Valentin and Pasha worked the big gun, taking part in the barrage, the punch and counter-punch exchanges with the Germans only a few miles away. Dimitri glanced over at Sasha, also with nothing to do but wait and put up with explosions. The young gunner smiled at him, to show he was brave. Dimitri was in no mood for dull gallantry; he despised sitting still, waiting for a lucky German artillery round or night bomber to slap them on the back in this hole. The air in the tank was rank with propellant fumes, the night was warm and the dank ground sweated out the rains of the past two days. This was not how a man fights, he thought, hiding in a duck blind, trading shots like poltroons cowering behind cover.
The Germans had breached the first defense lines of 6th Guards. Tonight the enemy caught their breath south of the second defense belt, lofting shells to keep the Red forces across from them pinned down in their positions while sappers cleared lanes through the minefields. Valentin and the rest of their 3rd Mechanized Brigade fired at muzzle flashes, to keep heads down on the other side, too.
Several cramped hours passed and Dimitri chafed in his seat.

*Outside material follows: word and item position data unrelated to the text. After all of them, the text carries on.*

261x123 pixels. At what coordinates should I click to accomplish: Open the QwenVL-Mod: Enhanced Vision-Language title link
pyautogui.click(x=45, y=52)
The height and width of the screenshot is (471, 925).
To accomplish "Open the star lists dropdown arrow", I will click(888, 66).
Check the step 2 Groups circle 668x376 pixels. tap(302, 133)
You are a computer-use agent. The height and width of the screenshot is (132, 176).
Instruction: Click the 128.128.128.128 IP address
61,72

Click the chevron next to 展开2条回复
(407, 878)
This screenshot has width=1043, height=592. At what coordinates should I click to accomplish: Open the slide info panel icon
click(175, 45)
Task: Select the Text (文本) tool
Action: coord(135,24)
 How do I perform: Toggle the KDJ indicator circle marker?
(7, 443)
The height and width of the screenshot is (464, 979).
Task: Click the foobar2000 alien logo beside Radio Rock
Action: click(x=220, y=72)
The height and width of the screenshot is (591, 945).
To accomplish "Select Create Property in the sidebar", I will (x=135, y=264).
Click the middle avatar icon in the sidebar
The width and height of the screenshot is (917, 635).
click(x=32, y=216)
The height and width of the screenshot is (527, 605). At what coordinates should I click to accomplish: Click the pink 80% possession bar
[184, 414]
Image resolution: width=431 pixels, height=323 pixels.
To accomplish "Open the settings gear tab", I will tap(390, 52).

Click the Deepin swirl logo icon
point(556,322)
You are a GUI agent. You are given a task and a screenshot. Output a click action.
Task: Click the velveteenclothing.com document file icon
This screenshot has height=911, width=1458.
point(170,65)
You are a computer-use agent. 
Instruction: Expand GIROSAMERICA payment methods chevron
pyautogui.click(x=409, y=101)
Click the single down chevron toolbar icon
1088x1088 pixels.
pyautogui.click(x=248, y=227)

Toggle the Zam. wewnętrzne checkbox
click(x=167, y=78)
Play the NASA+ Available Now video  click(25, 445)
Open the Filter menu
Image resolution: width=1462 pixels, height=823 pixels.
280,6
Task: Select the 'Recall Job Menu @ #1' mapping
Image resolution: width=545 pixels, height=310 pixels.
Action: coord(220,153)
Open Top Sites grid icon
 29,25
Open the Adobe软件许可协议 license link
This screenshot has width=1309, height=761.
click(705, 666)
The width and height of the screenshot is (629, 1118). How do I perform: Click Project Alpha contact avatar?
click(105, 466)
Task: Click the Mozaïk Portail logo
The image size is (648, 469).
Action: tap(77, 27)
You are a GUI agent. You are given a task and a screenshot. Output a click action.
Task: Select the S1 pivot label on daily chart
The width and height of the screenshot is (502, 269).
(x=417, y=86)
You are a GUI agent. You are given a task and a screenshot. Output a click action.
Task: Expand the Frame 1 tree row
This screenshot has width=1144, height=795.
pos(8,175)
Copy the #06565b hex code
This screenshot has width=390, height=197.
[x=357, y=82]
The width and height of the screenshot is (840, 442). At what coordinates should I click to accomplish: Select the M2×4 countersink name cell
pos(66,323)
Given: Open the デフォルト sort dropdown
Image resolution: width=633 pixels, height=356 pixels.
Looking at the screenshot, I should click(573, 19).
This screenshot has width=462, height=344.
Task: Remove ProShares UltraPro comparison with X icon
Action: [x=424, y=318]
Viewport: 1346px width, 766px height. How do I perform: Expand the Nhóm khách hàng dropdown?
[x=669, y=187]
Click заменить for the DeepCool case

When enough racket and rattling time had passed, just minutes before Dimitri could boil over and jump out of the tight tank just to breathe some clean air, Valentin’s voice ordered him and Sasha to help replenish the General’s ammunition from the bunkered ammo they’d buried a week ago near their position. Dimitri thanked God and rose in his open hatch to hoist himself out.
Dawn had come. Beside the tank, Dimitri gazed over the disrupted, smoking plain. The day would be dry judging from the dawn sky, the earth slippery. In a wide band behind him among the splotches of craters were the dug-in positions of the 90th Guards Rifles. Arrayed left and right was his own brigade, and stretching beyond them to the Pena River the rest of his mechanized corps. Spikes of gun barrels large and small bristled in every place his eyes lit, out of foxholes and tank holes and artillery bunkers. He turned his eyes south, down from the high ground where he and his brigade were dug in, and there they were, black barbed dots two miles off, the Germans with the same needles poking out of the earth, aimed at him. In the past forty-eight hours, the Germans had already fought their way ten miles north from their jump-off lines. This morning they had one prize in mind: the Oboyan road, the artery to Kursk and the latchkey to German victory. Now they sat behind a river two miles south, meaning to come get their road. Dimitri stood in the way.